-- About this exercise --
Whatever lies between the line with "Instruction: Click the" and the end of the data, both included, must be copied exactly and without pictures.

Data extracted from a collection:

+--

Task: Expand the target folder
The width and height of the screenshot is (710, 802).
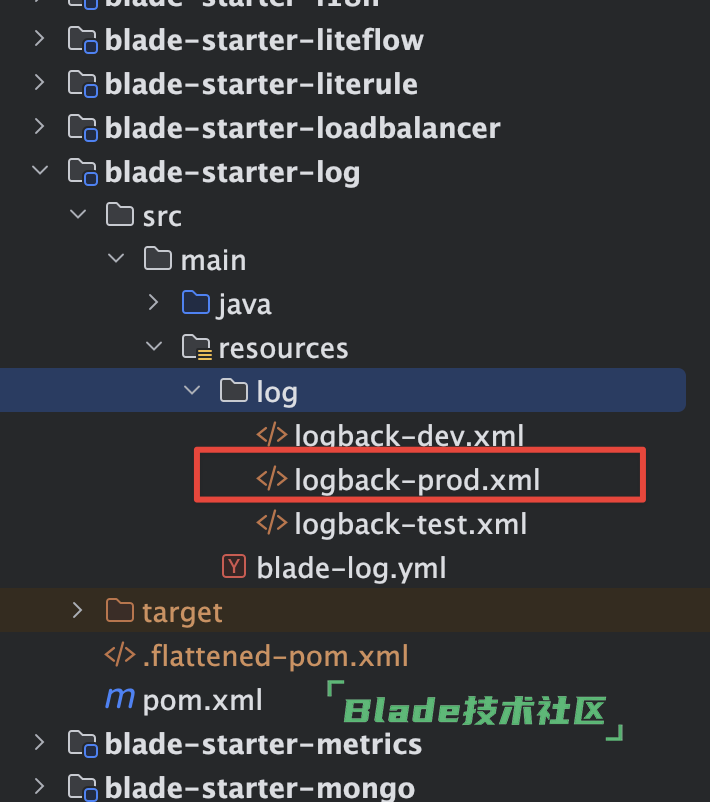Action: (78, 611)
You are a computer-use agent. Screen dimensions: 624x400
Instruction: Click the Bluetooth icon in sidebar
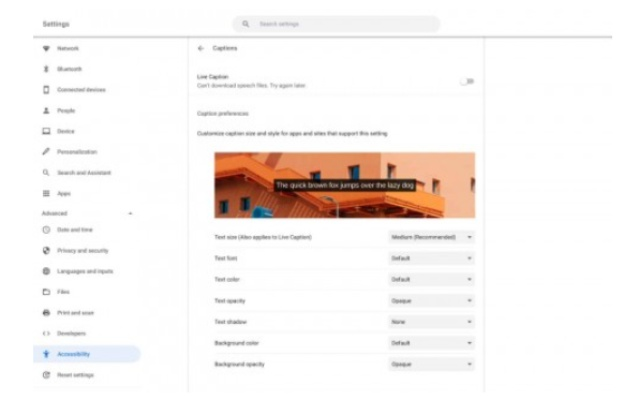(47, 69)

+--

-- Final answer --
Instruction: Click the Bluetooth icon in sidebar
(47, 69)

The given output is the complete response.